Restart Hermes after changing config. In the gateway, use:
/restart
In the CLI, exit and relaunch Hermes. Then enable voice output with:
/voice on
/voice tts
Speech to Text (manual)
ElevenLabs Scribe is a built-in Hermes STT provider. You do not need to create a custom transcription script or register a command provider.
Add this to ~/.hermes/config.yaml:
stt:
enabled: true
provider: elevenlabs
elevenlabs:
model_id: scribe_v2
language_code: "" # optional; leave blank for auto-detect
tag_audio_events: false
diarize: false
That is enough. Hermes writes incoming audio to a temporary file, sends it to the ElevenLabs /speech-to-text API, and uses the returned transcript. Voice messages on Telegram, Discord, WhatsApp, Slack, and Signal will use Scribe once the gateway has restarted.
To force a language, set language_code, for example:
stt:
enabled: true
provider: elevenlabs
elevenlabs:
model_id: scribe_v2
language_code: eng
For names, product terms, and libraries that Scribe commonly mishears, check the ElevenLabs Speech to Text docs for the latest prompting and model options supported by the API.
Done
Speak, and Hermes hears you with Scribe, thinks, and answers in your ElevenLabs voice.

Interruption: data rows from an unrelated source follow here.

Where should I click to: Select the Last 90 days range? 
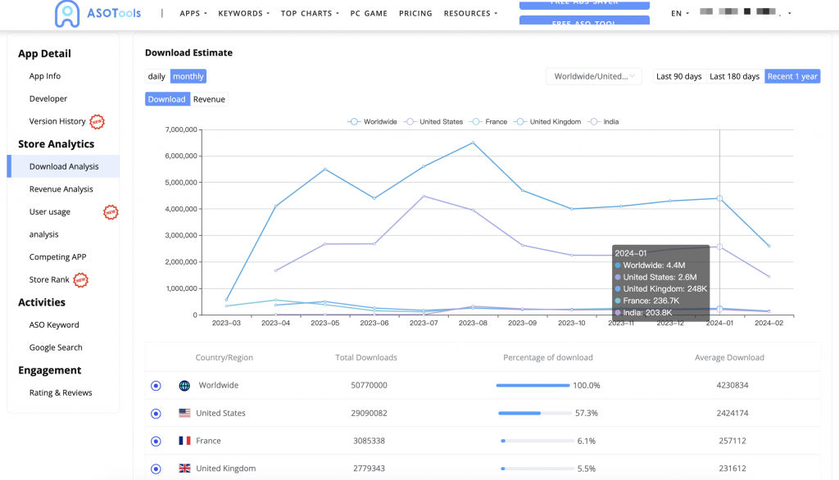point(678,76)
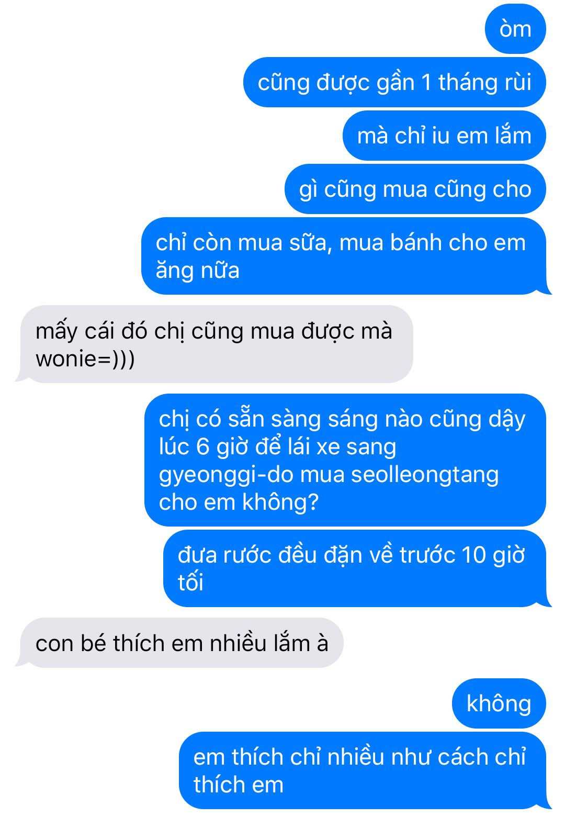Tap the last message "em thích chỉ nhiều như cách chỉ thích em"

364,770
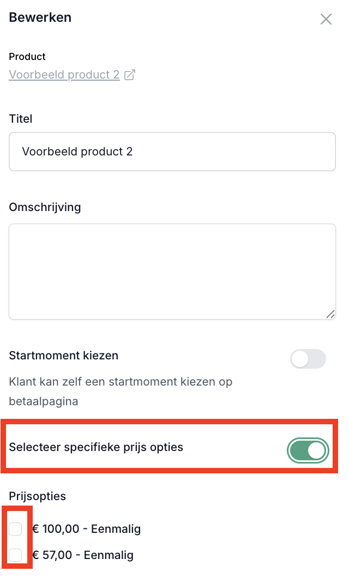Image resolution: width=349 pixels, height=577 pixels.
Task: Click the Selecteer specifieke prijs opties label
Action: click(96, 447)
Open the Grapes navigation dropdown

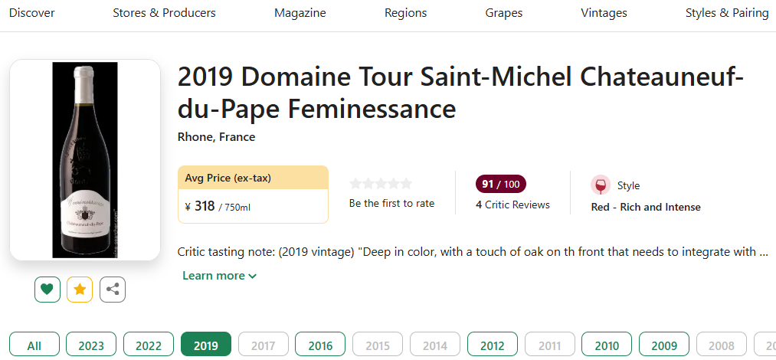click(x=504, y=13)
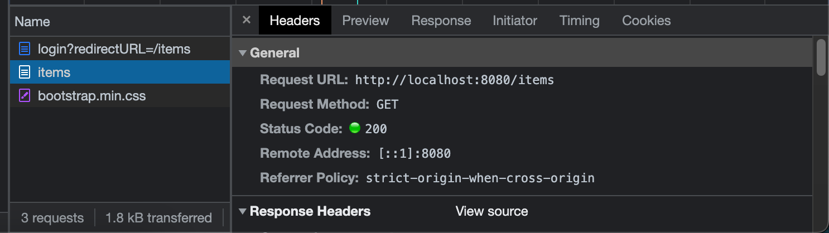Select the bootstrap.min.css request row
The width and height of the screenshot is (829, 233).
[120, 96]
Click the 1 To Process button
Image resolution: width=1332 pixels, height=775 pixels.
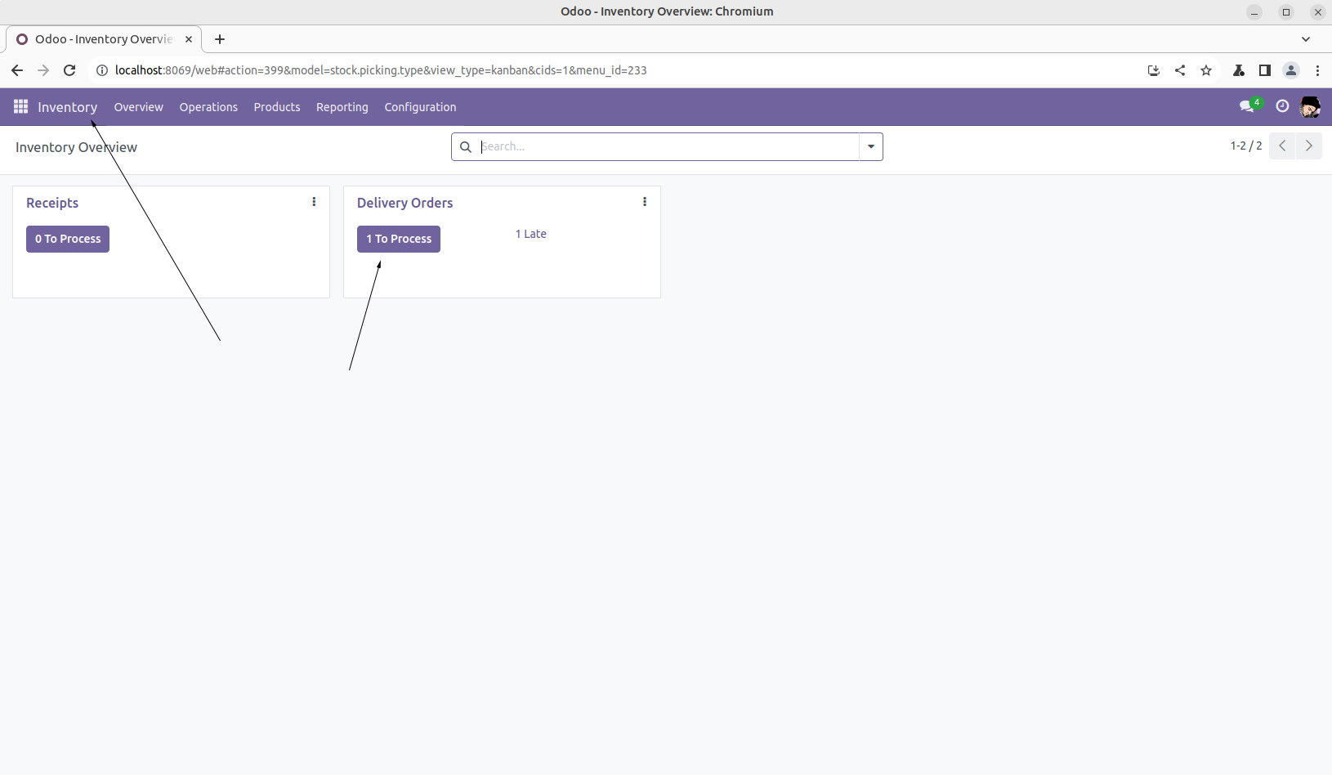pyautogui.click(x=399, y=240)
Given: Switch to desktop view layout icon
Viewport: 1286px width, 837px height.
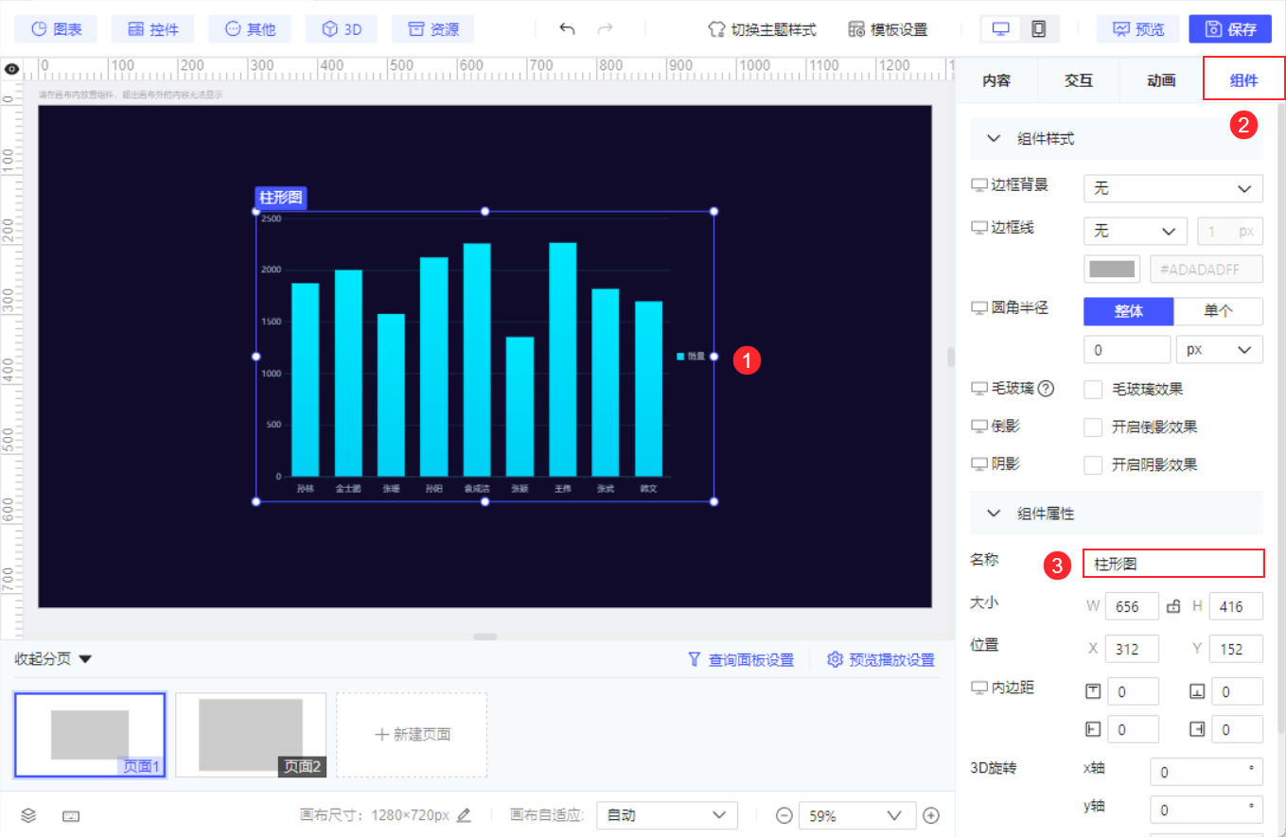Looking at the screenshot, I should tap(1000, 29).
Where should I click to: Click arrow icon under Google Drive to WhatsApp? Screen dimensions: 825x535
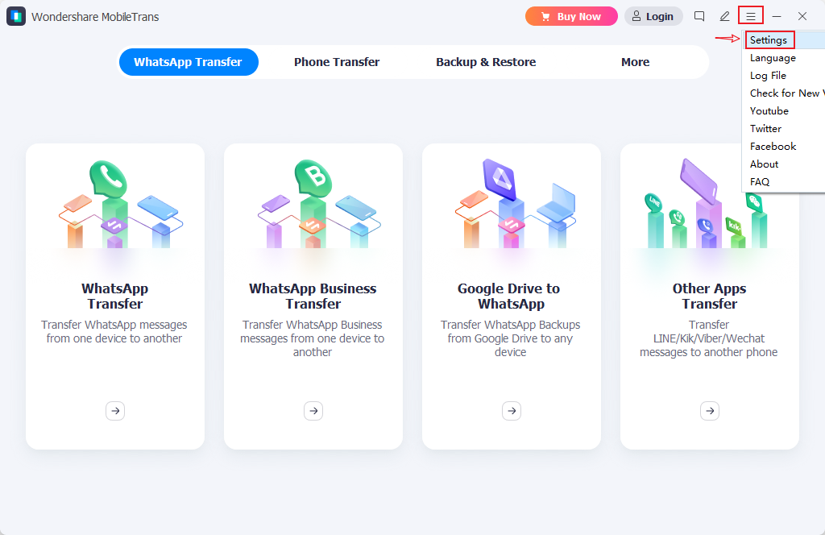point(512,411)
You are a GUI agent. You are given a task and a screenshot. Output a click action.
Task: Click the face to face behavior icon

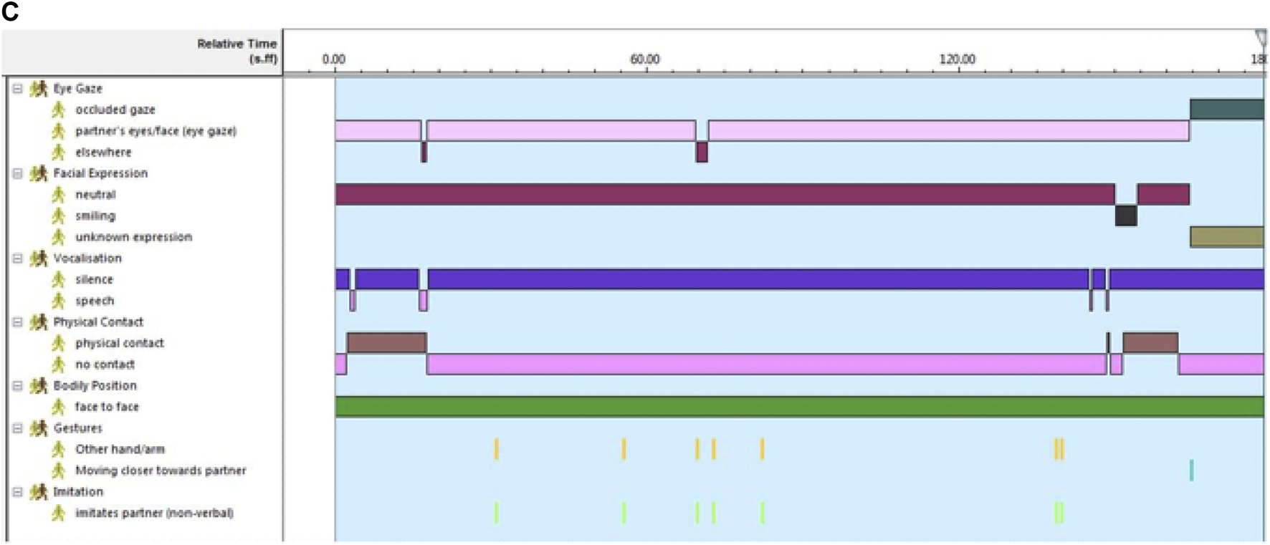[59, 407]
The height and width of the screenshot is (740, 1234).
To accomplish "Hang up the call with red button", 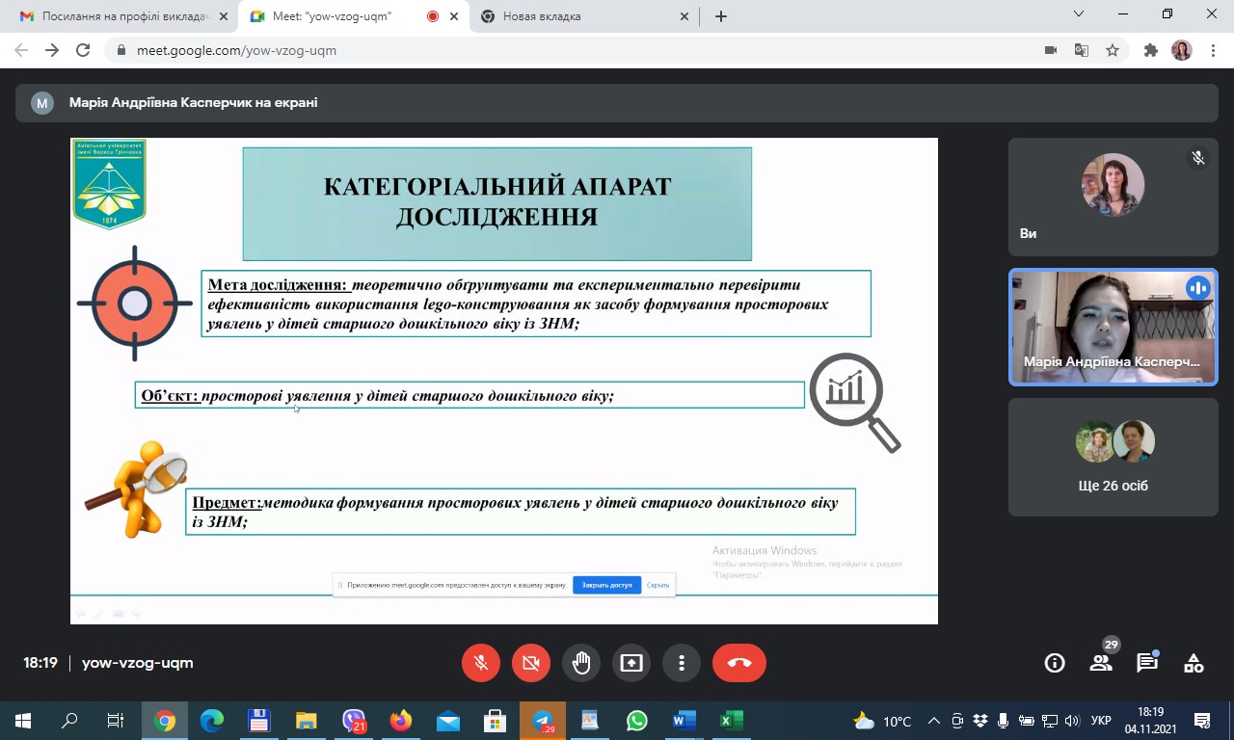I will (739, 662).
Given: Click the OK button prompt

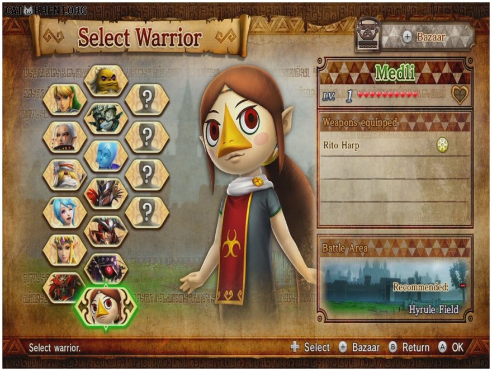Looking at the screenshot, I should point(451,347).
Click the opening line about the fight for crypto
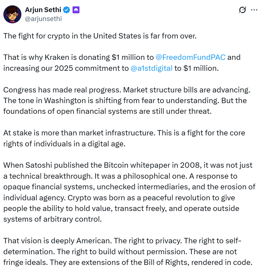This screenshot has height=277, width=266. pos(100,36)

Change the voice at any time by picking a new voice_id.
Related flows
The 15 Levels of Hermes Agent Usage
A complete roadmap of Hermes Agent mastery, from your first one-shot prompt to a multi-profile system that runs your business without you. 15 levels across three phases — foundation, leverage, and autonomy — each with what it unlocks, how to set it up, and the mistake that trips people up. Plus the token economics that keep it affordable. Verified against Hermes Agent v0.17.0.
How to Become a Hermes Agent Operator
Go from a single Hermes install to a control room orchestrating a team of specialist agents on one cheap VPS. Covers install, memory and SOUL.md, the orchestrator pattern, messaging surfaces, cron, and the operator mindset that makes it all compound.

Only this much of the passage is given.